Efficacy and tolerability of leviteracetum and topiramate in patients with epilepsy.
Ann King Edward Med Uni Jan ;18(2):143-6.

A total of 50 patients were enrolled for study purpose. The study conducted was a prospective, observational study from July 2009 to October 2009. Patients were seen on five separate occasions (1) Baseline (week 0) At the beginning of initial treatment, patients were divided into two groups i.e; Topiramate gp; and Levetiracetam. Patients were given the respective drugs and then asked to follow up after fifteen days. First follow-up visit was after 15 days of treatment, second follow-up visit (30 days after first follow-up visit, third follow-up (after 45 days) and final visit (60 days after initial treatment). Levetiracetam was administered at a dose of 250 – 500 mg b. i. d and Topiramate 50 mg b i d. During each phase concomitant anti-epileptic regimes remained constant. In addition Folic acid was prescribed to every patient.

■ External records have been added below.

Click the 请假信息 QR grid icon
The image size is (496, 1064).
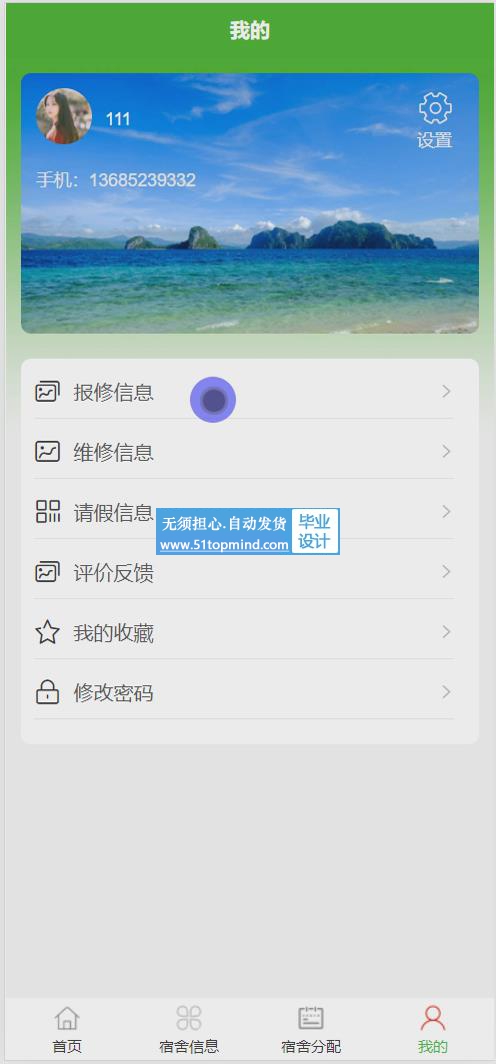click(x=47, y=512)
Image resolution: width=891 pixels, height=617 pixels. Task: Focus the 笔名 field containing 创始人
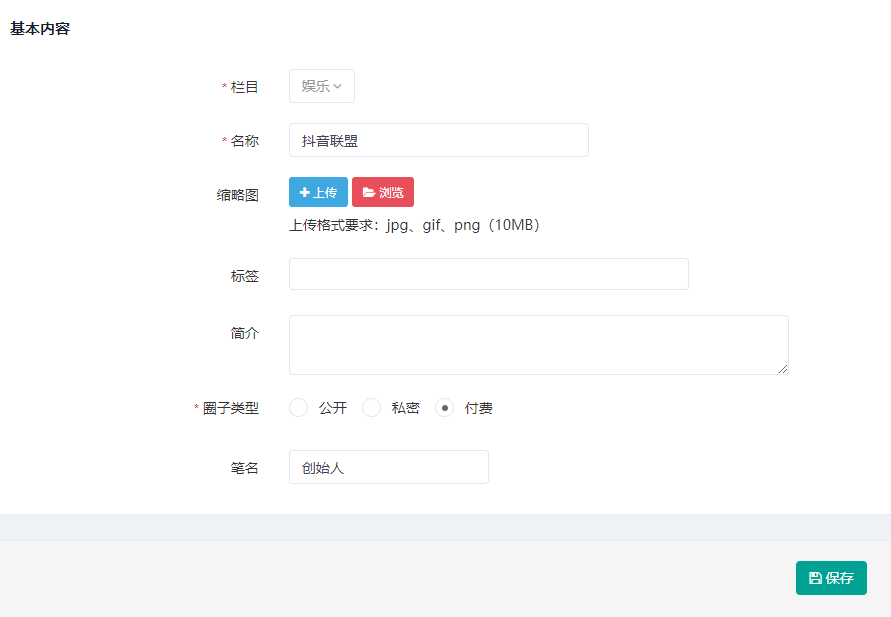[388, 467]
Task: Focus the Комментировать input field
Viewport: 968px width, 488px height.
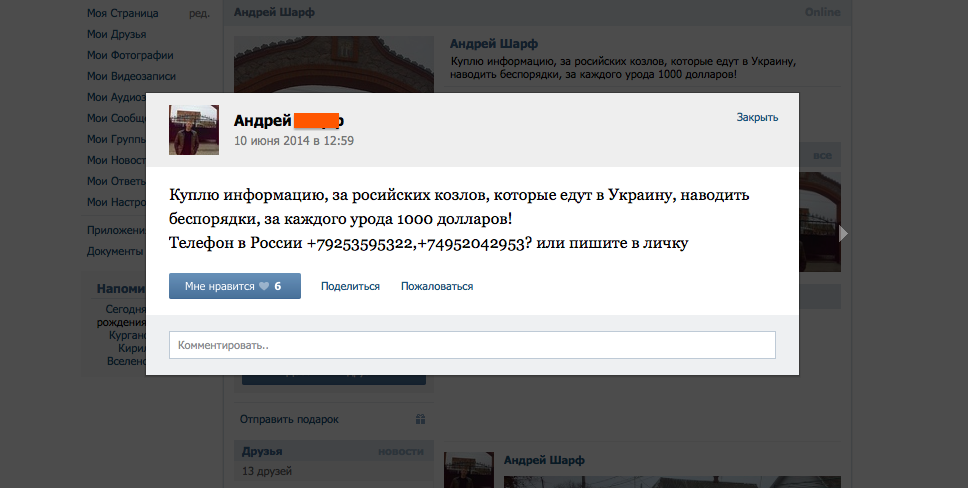Action: tap(472, 345)
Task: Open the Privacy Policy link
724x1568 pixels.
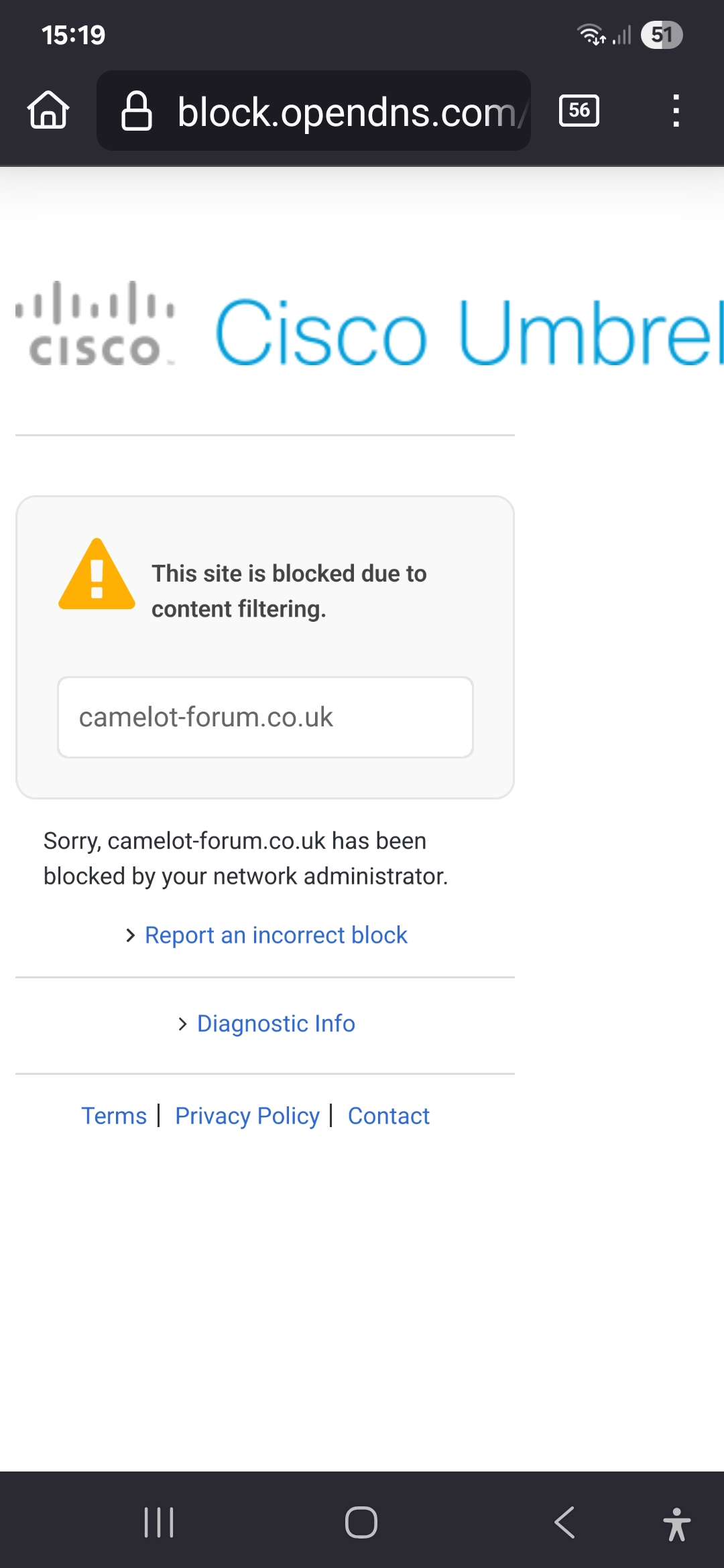Action: click(247, 1116)
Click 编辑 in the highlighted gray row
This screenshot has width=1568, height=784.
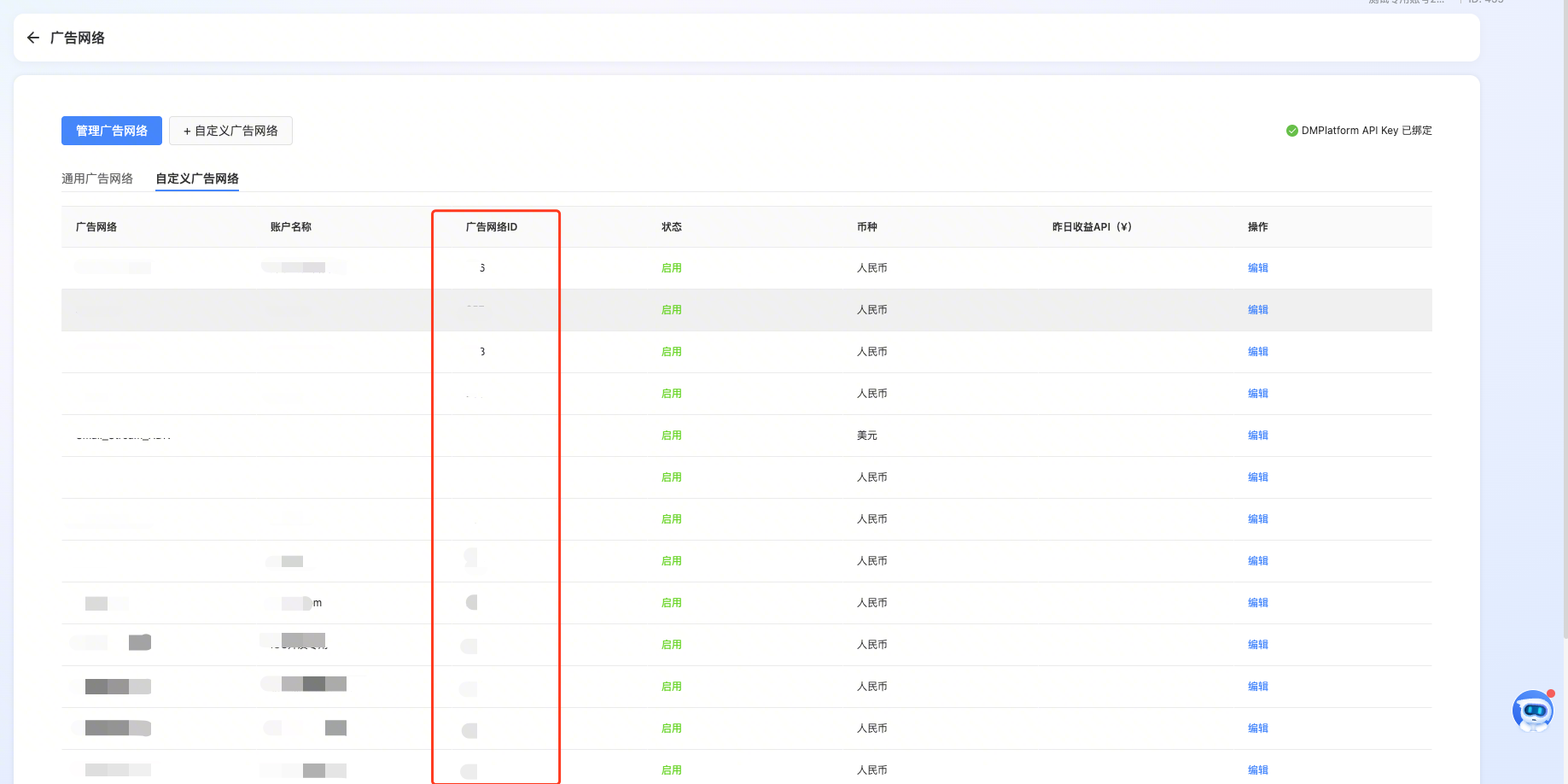(x=1257, y=310)
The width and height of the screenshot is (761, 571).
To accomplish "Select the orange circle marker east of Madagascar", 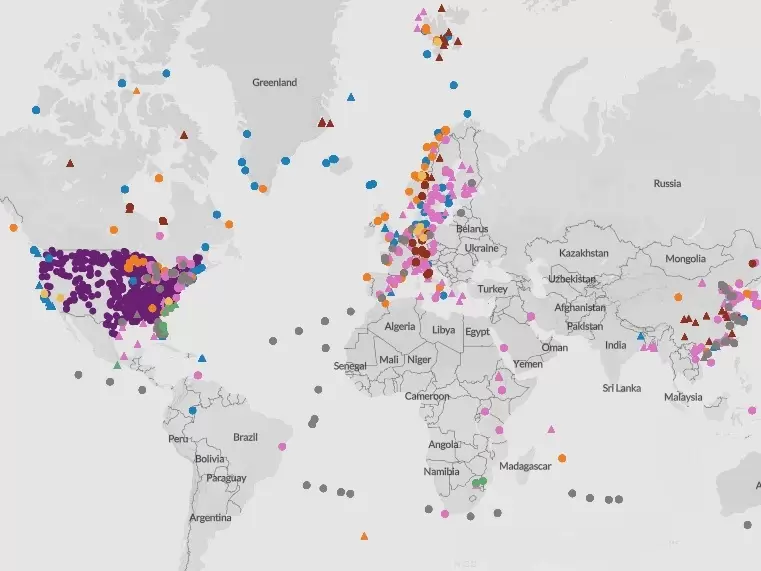I will coord(562,458).
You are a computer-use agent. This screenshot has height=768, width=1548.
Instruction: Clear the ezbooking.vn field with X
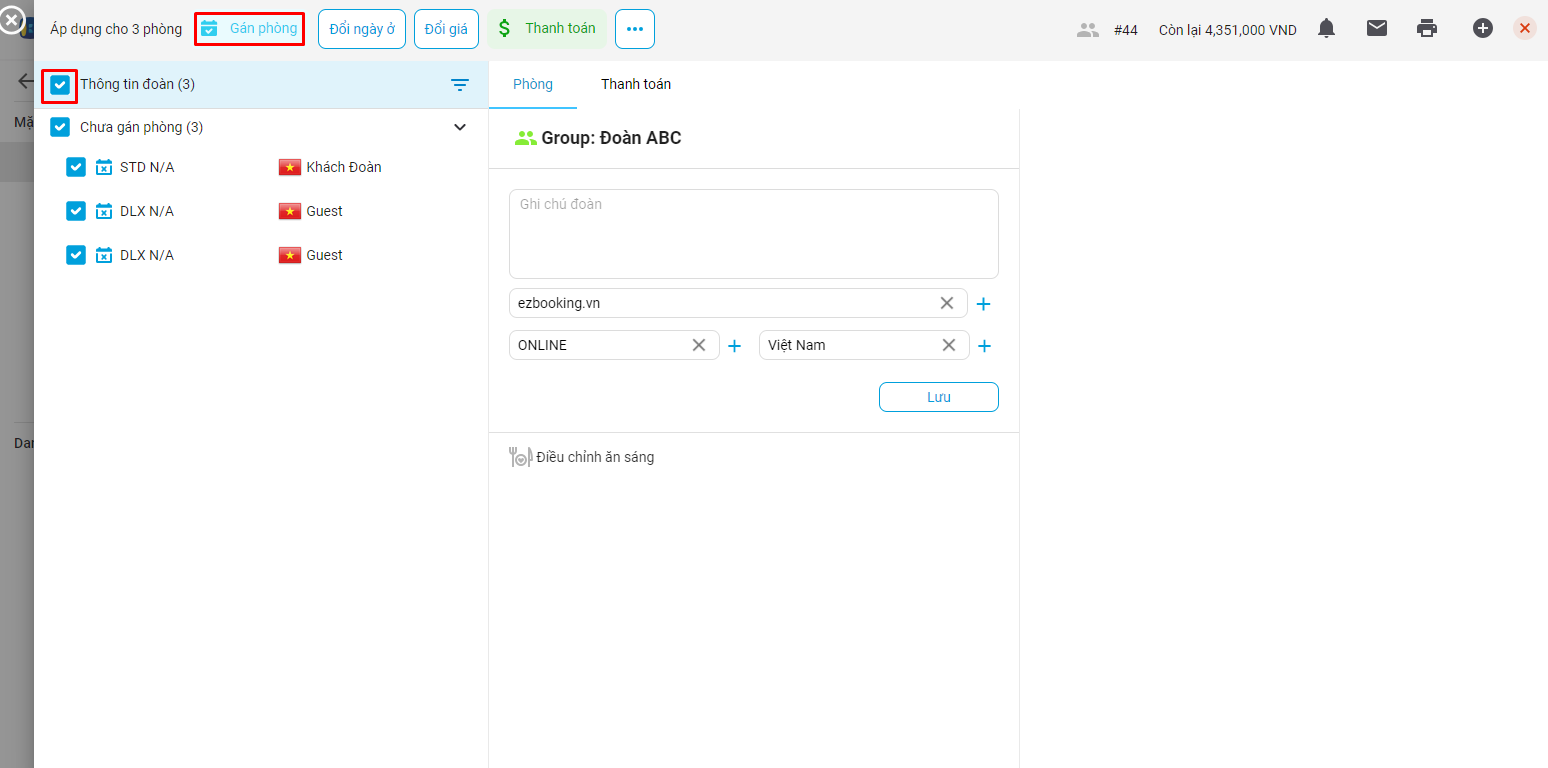click(x=946, y=303)
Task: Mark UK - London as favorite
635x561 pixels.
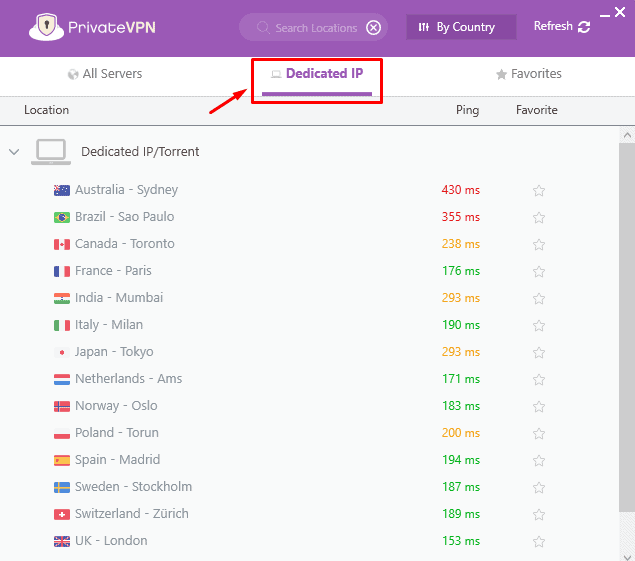Action: point(539,542)
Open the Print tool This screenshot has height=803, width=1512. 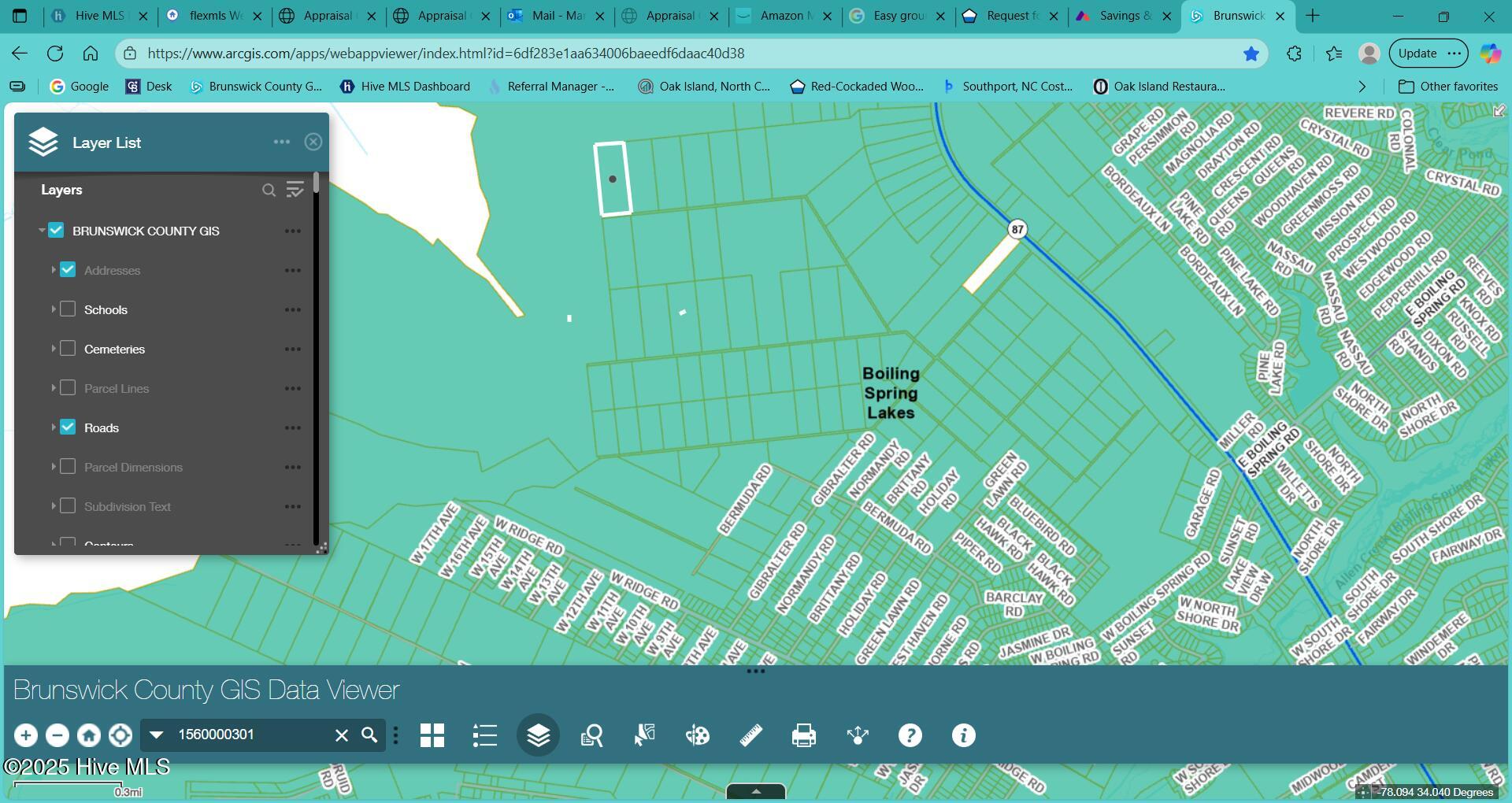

Statistical analysis was performed using software SPSS version v. 16.0 for Windows. In the primary analysis 95% confidence intervals for both upper and lower bound means, ANOVA and t-test were performed. Conclusion: This study supports the effectiveness of Anti-Epileptic Drugs as add – on therapy. Topiramate did not prove superior, but it may be a good choice for patients allergic to other anti-epileptic drugs because of the lower risk for rash. Levetiracetam is a broad-spectrum AED and compares well with long – acting VPA and CBZ. Results may have been better with an Extended Release (ER) formulation of Levetiracetam. The retention rate for LEV is statistically significant as is TPM. LEV had a more favorable side effect profile than TPM with comparable efficacy. Patients on TPM discontinued treatment mainly because of neurocognitive side effects and allergic reactions. In the treatment with LEV, the effects on mood must not be underestimated.